Using Adobe Photoshop to Create Blue/Orange Anaglyphic Stereo
Images
These instructions are based on version 3 of Photoshop for Windows.
The details will be different for other versions, and of course there are
other ways to do this, but the priciple is the same: remove the blue component
of the left image and replace it with the blue component of the right image.
Start with a stereo pair of images of the same size and scale, preferably
in 24 bit color. To minimize ghosting, avoid images with high contrast
in the extreme foreground and background. The color depth of your diplay
should be at least 15 bits.
- Open the left image in Photoshop.
- From the Mode menu choose RGB color.
- Open the Layers window (right click in window, click "Show Layers").
- Click the Channels tab and drag the Blue thumbnail to the trashcan.
- Open the right image, repositioning it if needed to uncover part of
the left image.
- Choose RGB Color from the Mode menu.
- Drage the Blue thumbnail from the Layers window and drop it on the
left image.
- Close the right image without saving changes.
- The left image is now selected and in Multichannel mode.
- Choose RGB Color from the Mode menu.
- Choose Save As... from the file menu to save the altered left image
with a new file name in a 24 bit color format.

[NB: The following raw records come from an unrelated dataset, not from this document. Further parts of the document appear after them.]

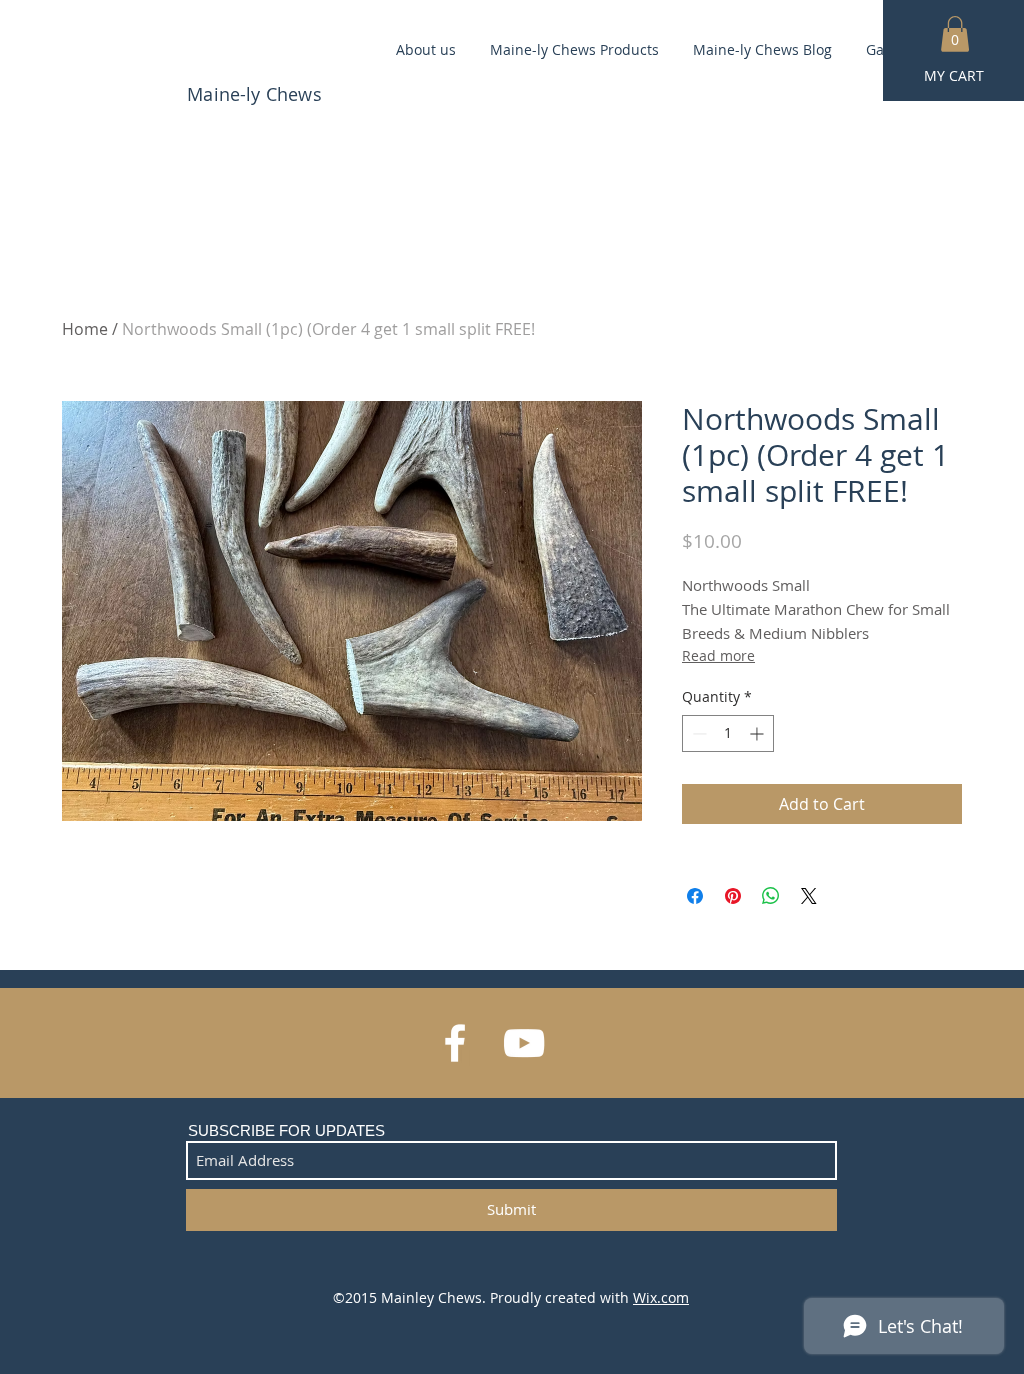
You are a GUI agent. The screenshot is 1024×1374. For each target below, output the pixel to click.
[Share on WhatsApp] (771, 896)
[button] (955, 34)
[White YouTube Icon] (524, 1043)
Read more (718, 655)
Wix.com (661, 1297)
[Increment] (758, 733)
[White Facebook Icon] (455, 1043)
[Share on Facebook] (695, 896)
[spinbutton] (728, 733)
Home (85, 329)
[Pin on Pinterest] (733, 896)
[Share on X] (809, 896)
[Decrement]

- Click the Blue thumbnail from the Layers window to select the Blue
channel.
- Click to the left of the RGB thumbnail in the Layers window to display
all three channels.
- Click the reposition tool from the standard toolbar.
- Put on your SpaceSpex™ and drag the blue channel to align the right
and left images. Use the zoom control if needed. Try to get the main subject
of the image lined up properly, so that ghosting is minimized and confined
to the background and extreme foreground.
These images do not respond well to color reduction techniques. As you
might expect, reducing them to 256 colors with any dither at all mixes
the color channels enough to destroy the stereoscopic effect.